El Pistolas ya andaba lejos, buscando la sombra, para evitar el sol y el calor, se dedicó a callejear como el día anterior. Como no iba muy pendiente de donde ponía los pies, al girar en una bocacalle chocó con un tipo alto y, por la envergadura de aquel, casi termina en el suelo. Se revolvió furioso, con la valentía que le daba saber que tenía una pistola a la altura del sobaco y formaba parte de las fuerzas de seguridad del Estado. Pero al ponerse cara a cara con el otro, le flaquearon las piernas. Enfrente tenía un sujeto membrudo de mirada extraviada, con un ojo que parecía no mirar a ninguna parte. El detalle no era insignificante para el de la político-social, pues, pese a la chulería, sufría de superstición por ser nieto de santera. Su primera reacción fue cruzar los dedos al posible mal que irradiase el otro.
El largo se excusó con educación y al hacerlo con acento extranjero Romerales, haciendo el cangrejo, se desinfló del todo.
- No pasa nada, hombre, un tropiezo lo tiene cualquiera – respondió con una sonrisa forzada, apresurando el paso para evitar cuanto antes el mal fario del desconocido, que dedujo tendría por el manifiesto estrabismo.
Ya no tuvo más fijación que la del encontronazo, por más que intentó pensar en otra cosa. No hallaba el momento de volver al cuartel para ocuparse de lo que le había traído hasta aquel pueblo, y olvidar así cuanto antes lo acaecido. Deambuló como nave sin piloto hasta que, por casualidad, al entrar en un callejón yermo, que parecía deshabitado, se encontró con una furgoneta decauve que obstaculizaba el paso. Iba a volverse por donde había venido cuando notó la presencia de un grupo de individuos al otro lado. Descargaban fajos y hablaban entre sí muy quedos. Le resultaron sospechosos desde el primer instante. Advirtió que era la ocasión deseada para cambiar de tema que no fuese el maldito ojo. Metido en faena, parapetado tras el morro del vehículo, aplicó el oído para escuchar qué se traían entre manos los aludidos.
- Esta noche no hay tarea.
- ¿Por qué? – protestó alguien.
- Está la cosa muy achuchada.
- ¿Qué quieres decir?
- Mucho movimiento.
- ¿Lo dices por lo del José?
- Es mejor dejarlo por unos días. Bueno, éste es el último. Llévate la camioneta.

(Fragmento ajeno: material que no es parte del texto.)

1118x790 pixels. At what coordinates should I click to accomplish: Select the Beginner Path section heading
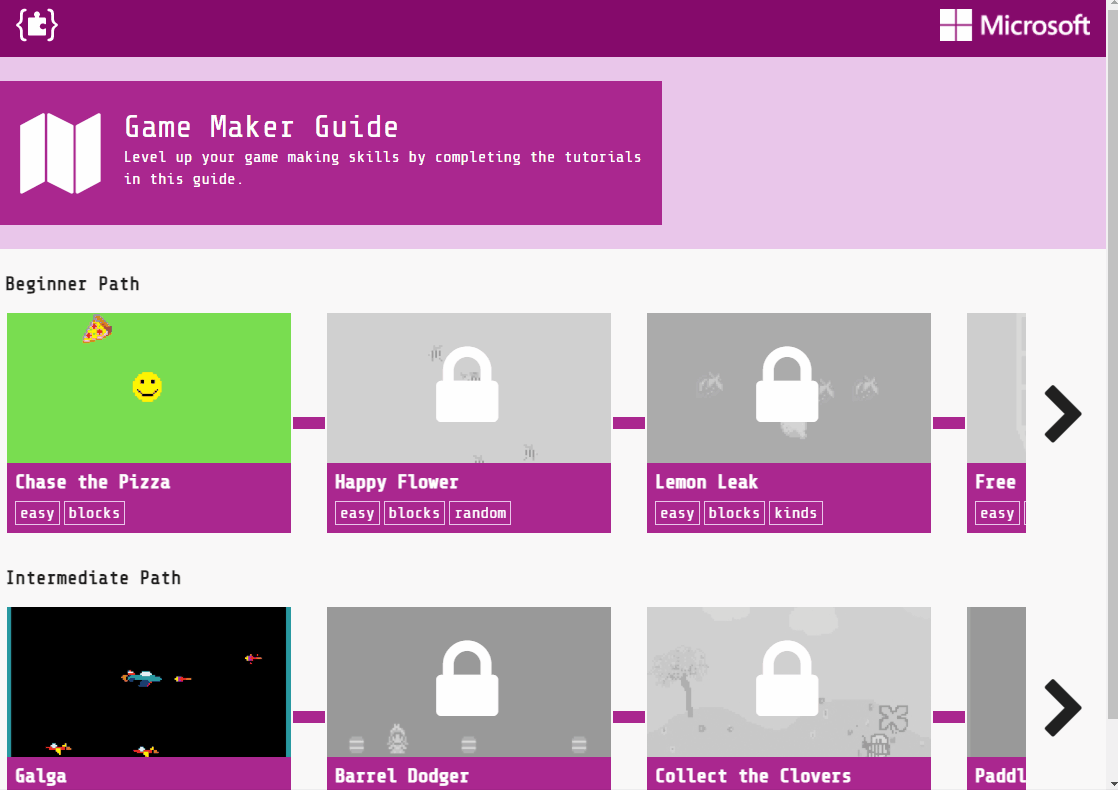coord(72,284)
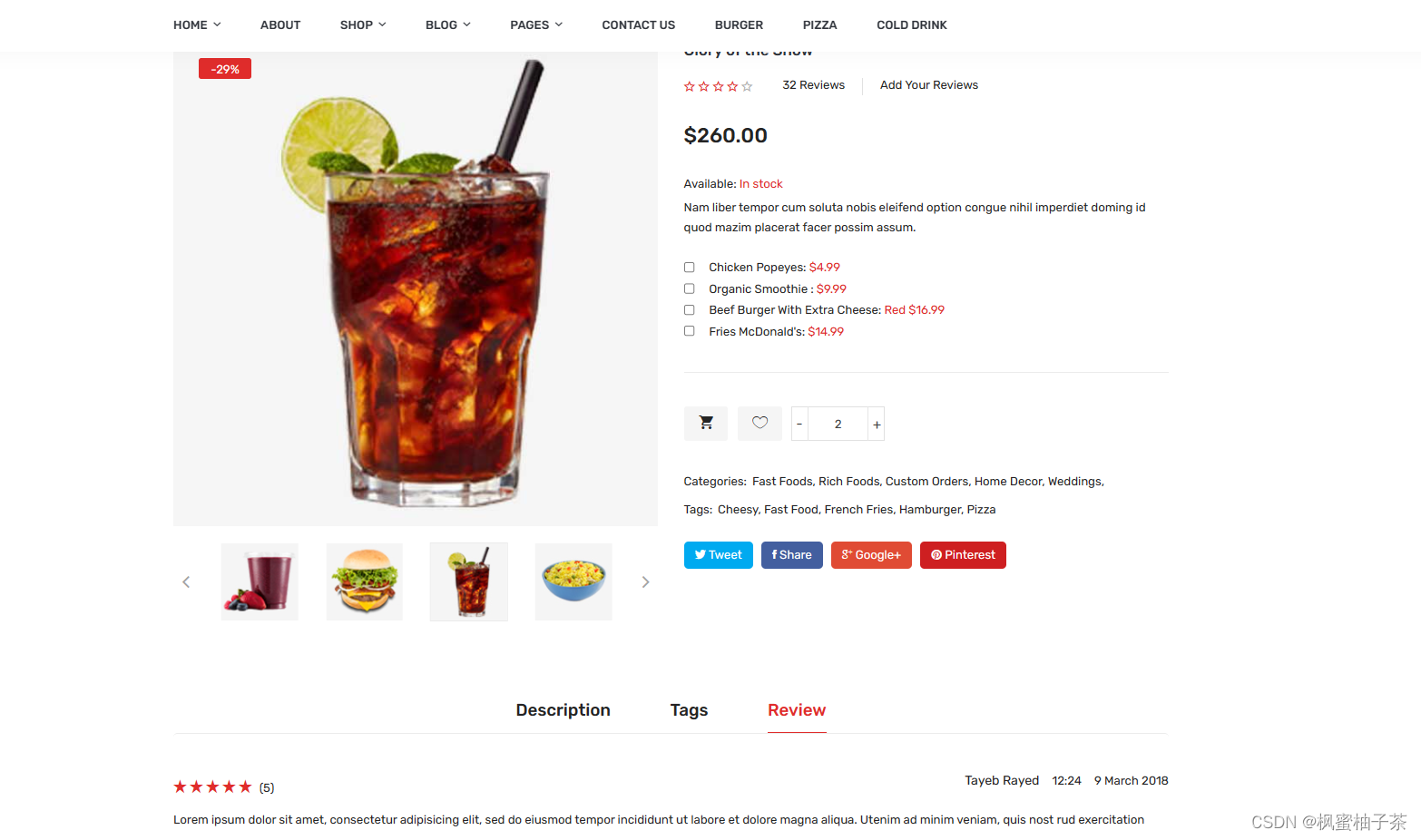The height and width of the screenshot is (840, 1421).
Task: Share product on Facebook
Action: pyautogui.click(x=792, y=555)
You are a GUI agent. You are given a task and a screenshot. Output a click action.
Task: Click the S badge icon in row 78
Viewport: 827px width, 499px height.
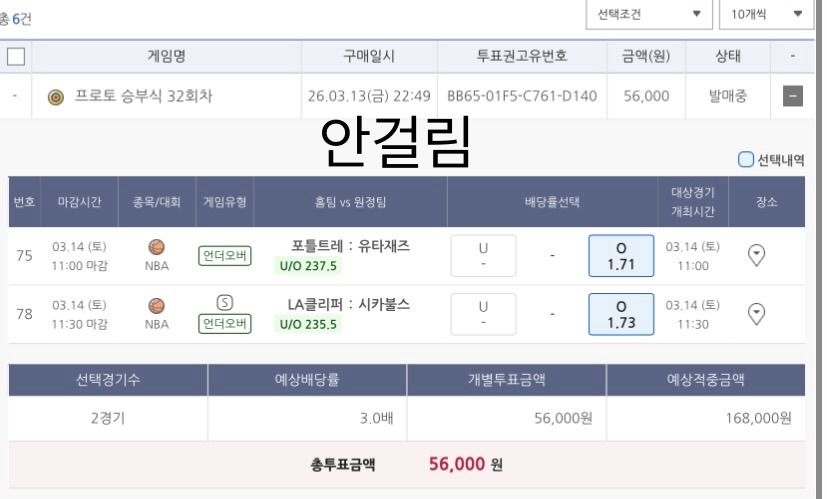click(225, 302)
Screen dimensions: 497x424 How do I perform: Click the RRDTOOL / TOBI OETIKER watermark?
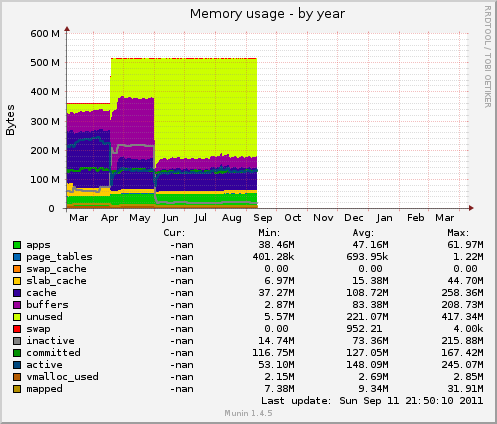pyautogui.click(x=487, y=57)
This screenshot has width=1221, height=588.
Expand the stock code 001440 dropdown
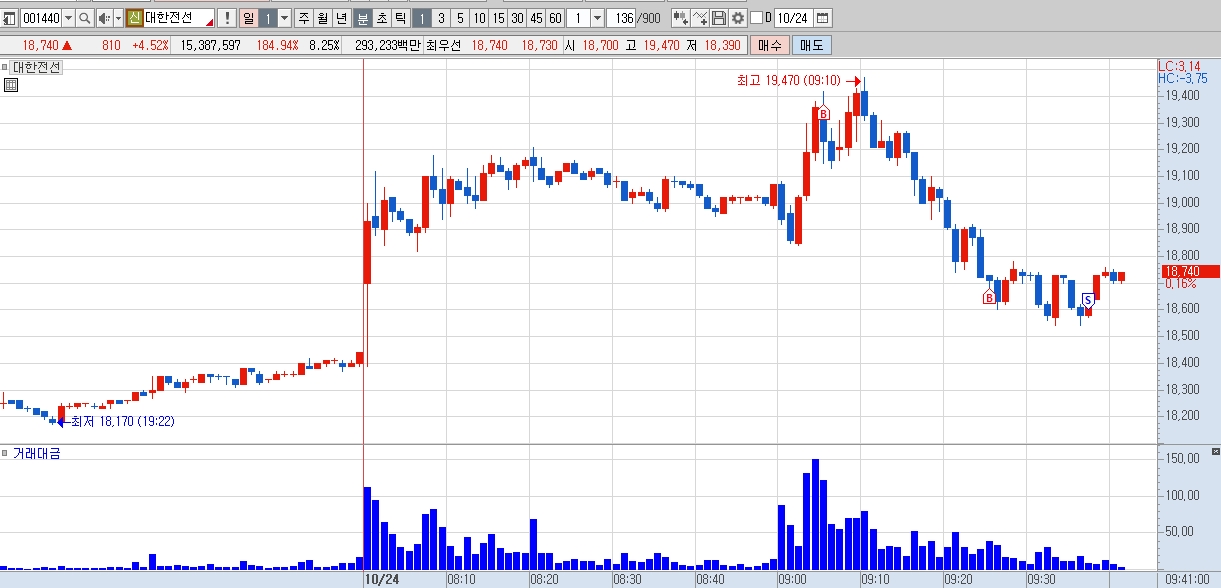coord(68,18)
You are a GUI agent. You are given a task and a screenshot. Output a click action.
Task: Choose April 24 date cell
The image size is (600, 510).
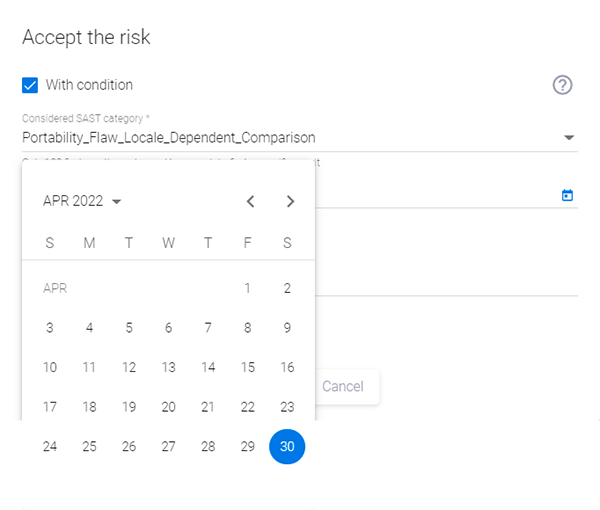[50, 446]
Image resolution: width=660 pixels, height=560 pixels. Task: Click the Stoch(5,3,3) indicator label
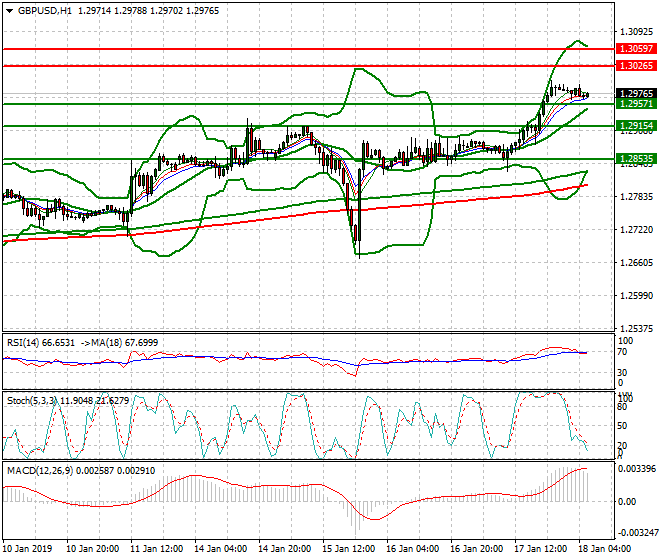pos(28,400)
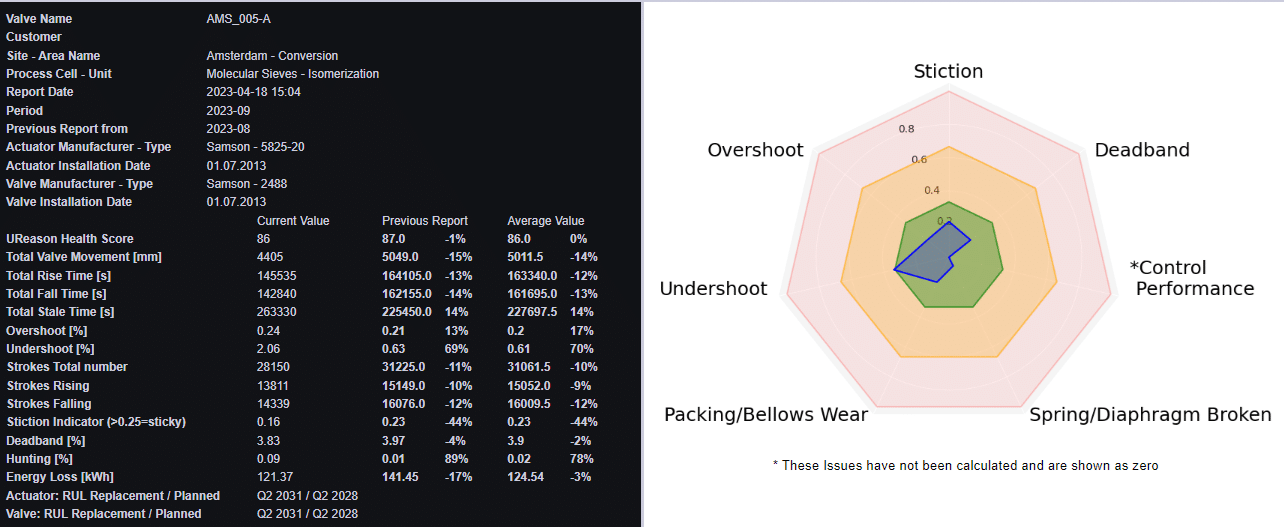Select the Current Value column header
Viewport: 1284px width, 527px height.
[293, 221]
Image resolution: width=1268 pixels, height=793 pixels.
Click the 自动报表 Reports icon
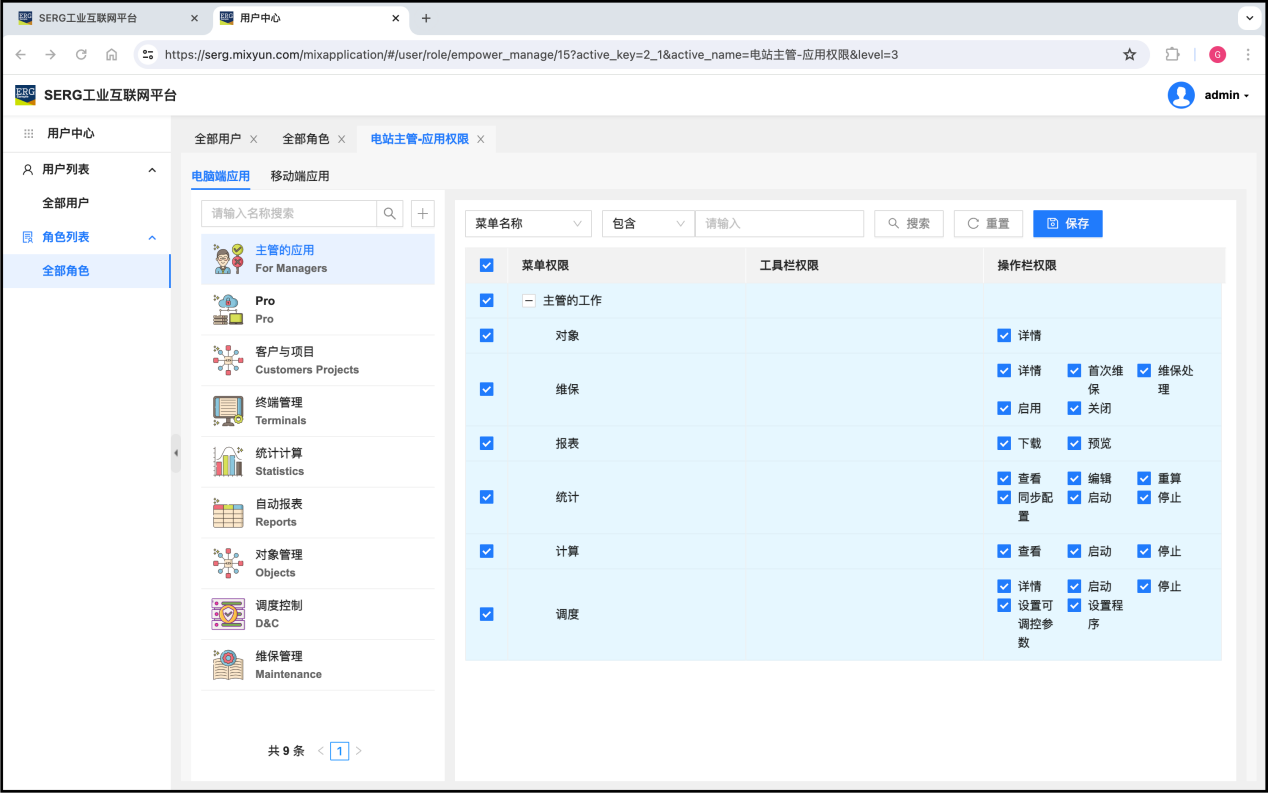click(228, 513)
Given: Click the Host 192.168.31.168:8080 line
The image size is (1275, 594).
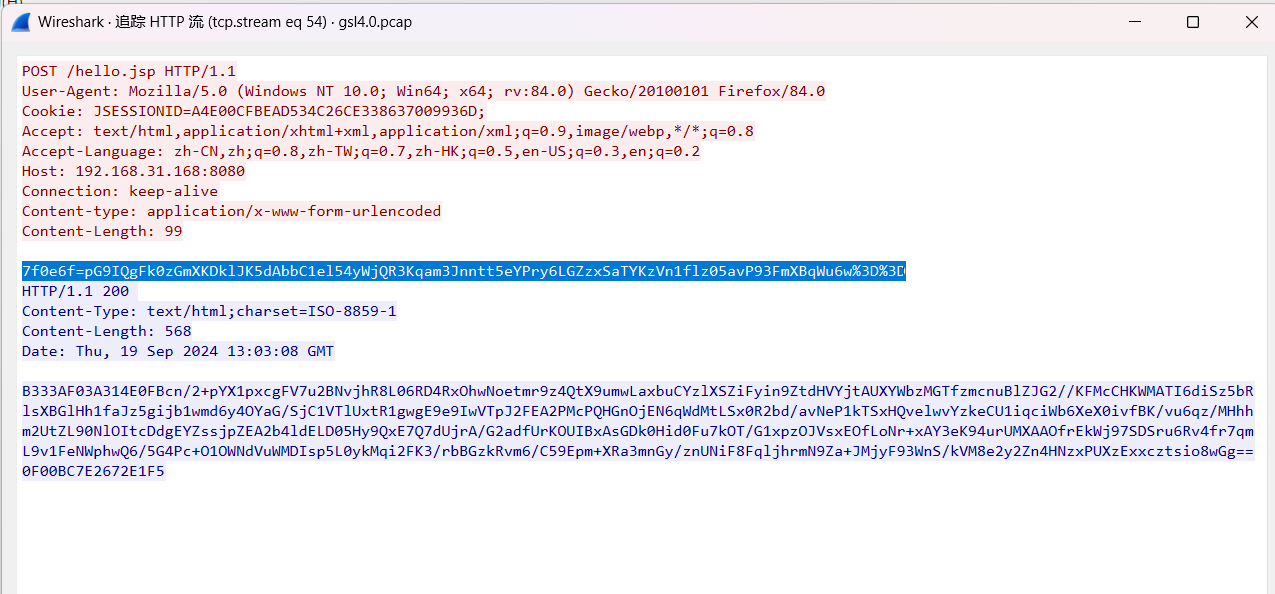Looking at the screenshot, I should (133, 171).
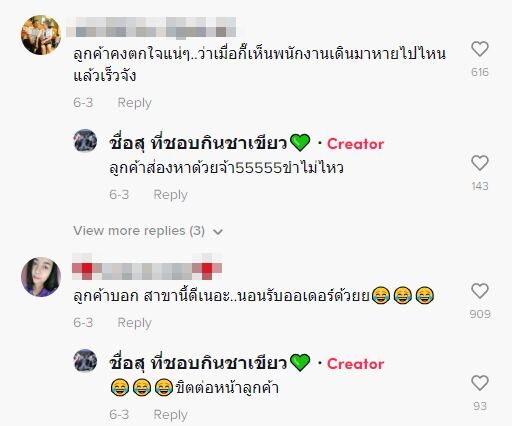Open the dark-haired woman's profile avatar
The height and width of the screenshot is (426, 512).
pos(41,277)
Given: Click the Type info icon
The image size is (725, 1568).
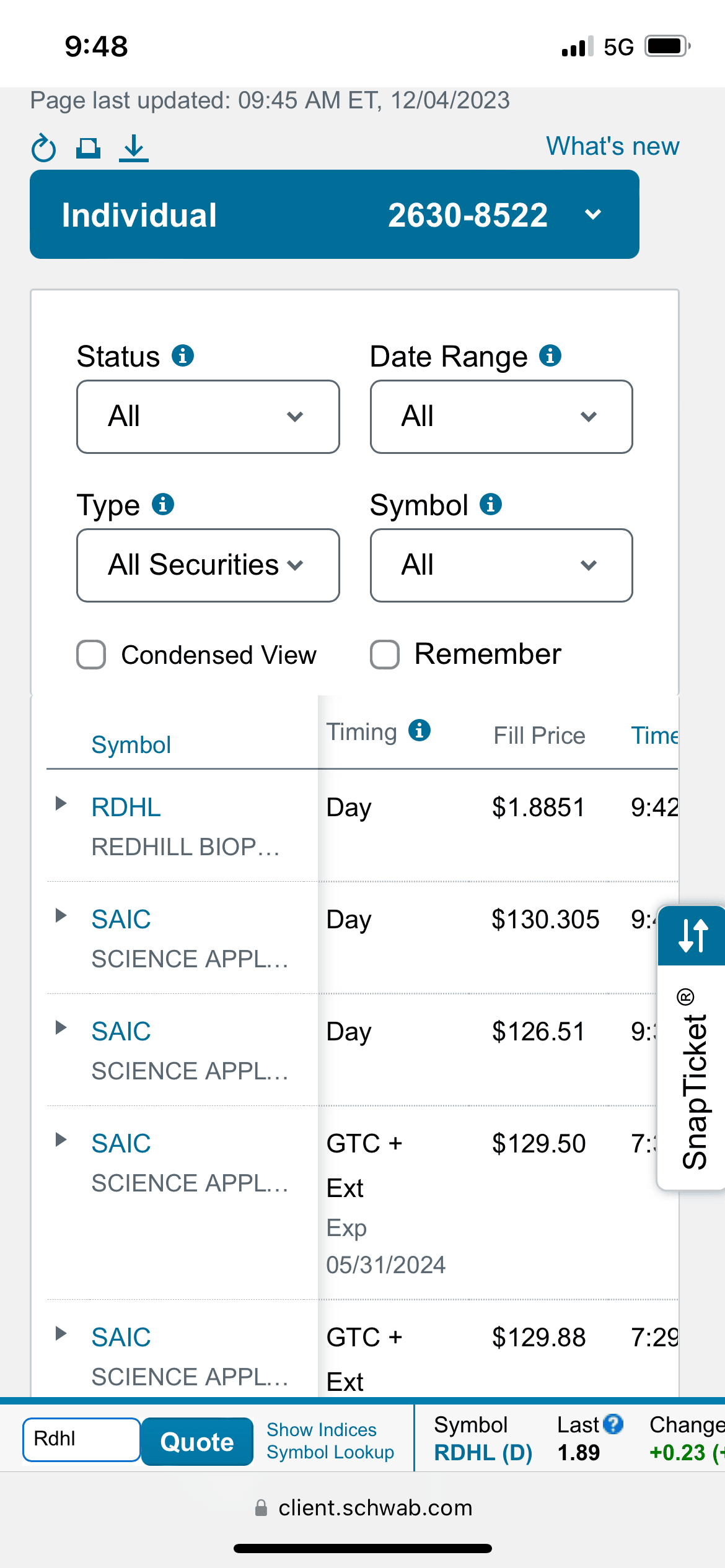Looking at the screenshot, I should click(163, 505).
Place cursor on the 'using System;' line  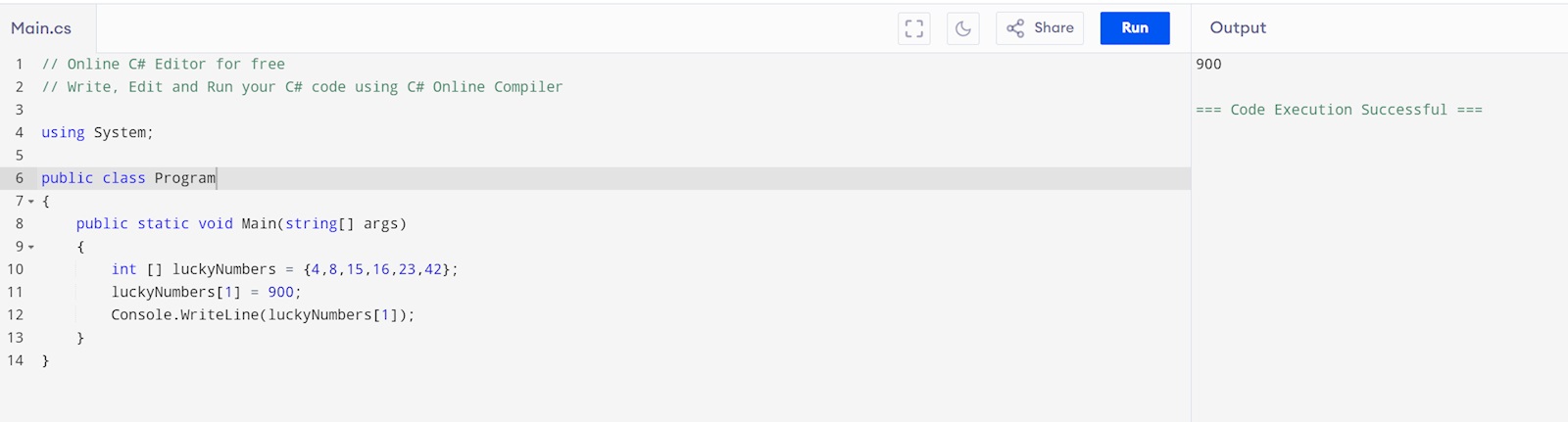[97, 132]
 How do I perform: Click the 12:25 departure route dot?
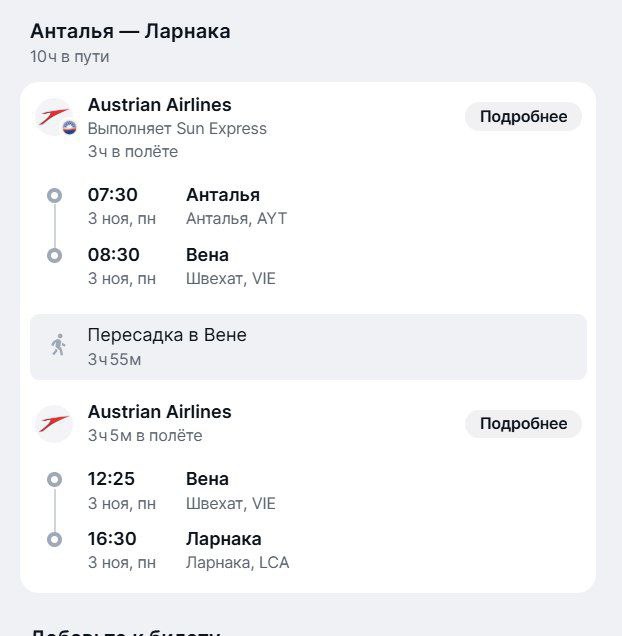pyautogui.click(x=55, y=480)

Romerales, ahora más despierto, reculó y se fue al extremo del callejón para que no lo descubriesen. Se ocultó en el hueco de una puerta dando la espalda a la vía, como el que hace una necesidad imperiosa, y esperó a que el vehículo saliese. Después, volvió por donde vino y recorrió el callejón hasta el final, donde vio a los otros descargar.
Reinaba el silencio más absoluto y todo estaba cerrado a cal y canto. El portón de la cochera donde estuvieron guardando los bártulos de la camioneta parecía una muralla inexpugnable. Romerales miró con detenimiento el acceso cerrado. Incluso se pegó a la madera y puso la oreja para intentar escuchar algo en el interior. Pero fue inútil porque no era sino una entrada a un patio, cosa que él no podía imaginar. Sin embargo, tuvo la ocurrencia de estudiar el firme en derredor y así halló un paquete de cigarros americanos, nuevecito, sin abrir, aunque aplastado. Se había quedado pillado entre la pilastra del marco de la puerta y esta. Lo extrajo con satisfacción y se lo llevó al bolsillo. Dio por acertada la pesquisa y se aplicó a otra tarea. Consultó el reloj y comprobó que aún era temprano, lo suficiente para tomarse unas cañas en un chiringuito antes de “entrevistar” al fulano. Por lo demás, su indagación no pasó desapercibida, sin que él lo sospechase, pues desde una ventana cercana, tras una persiana verde de madera, alguien lo estuvo acechando.